[Opening INFORMATION SHOWN section]
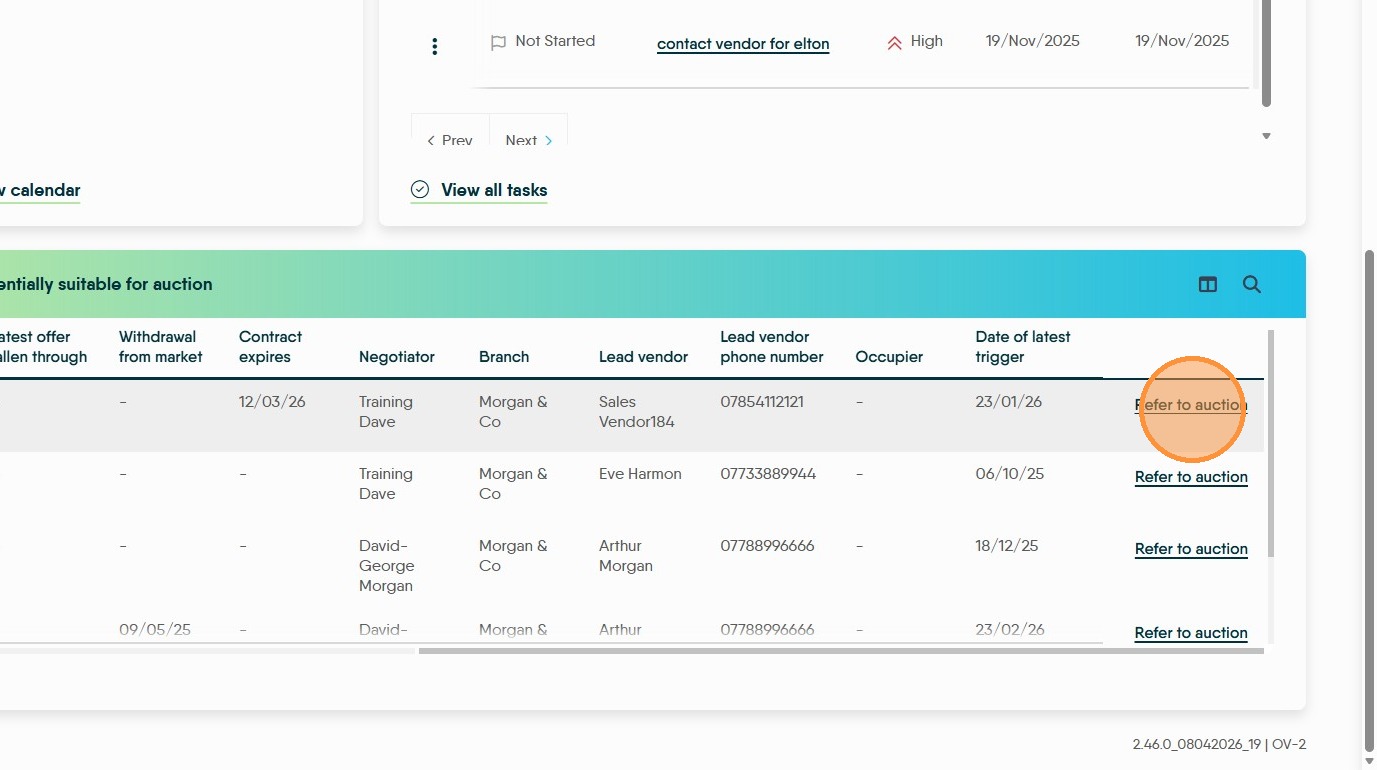Viewport: 1377px width, 770px height.
Task: Click the High priority chevron icon
Action: point(894,42)
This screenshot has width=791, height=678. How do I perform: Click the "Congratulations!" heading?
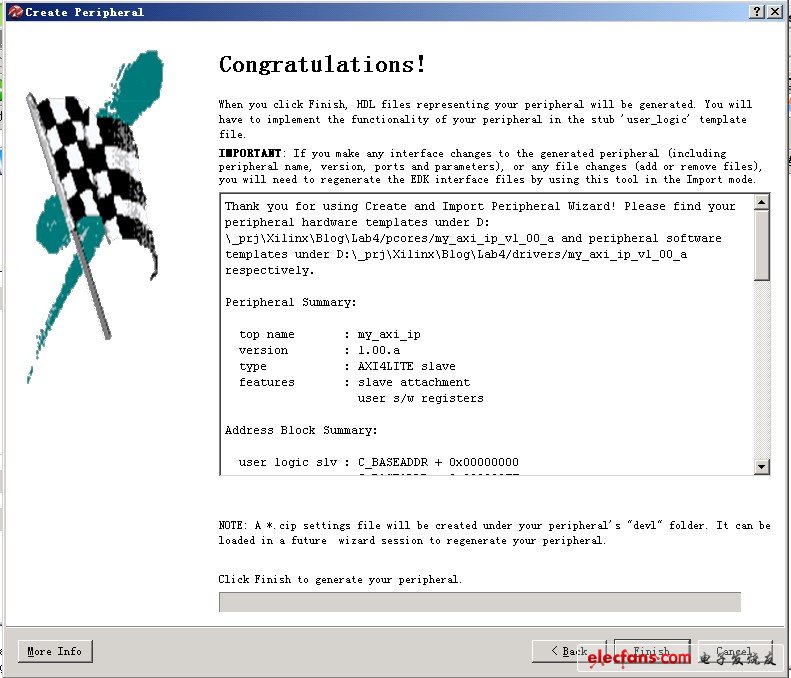[322, 65]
[Closing INFORMATION SHOWN section]
▶ EXERCISE PROMPT: Word for word, restate the lines from the line with "This screenshot has" through the last line of the entries, and nothing beyond them. Omit pictures.

▶ WORKED SOLUTION:
This screenshot has width=791, height=678. How do I perform: Click the "Congratulations!" heading?
[322, 65]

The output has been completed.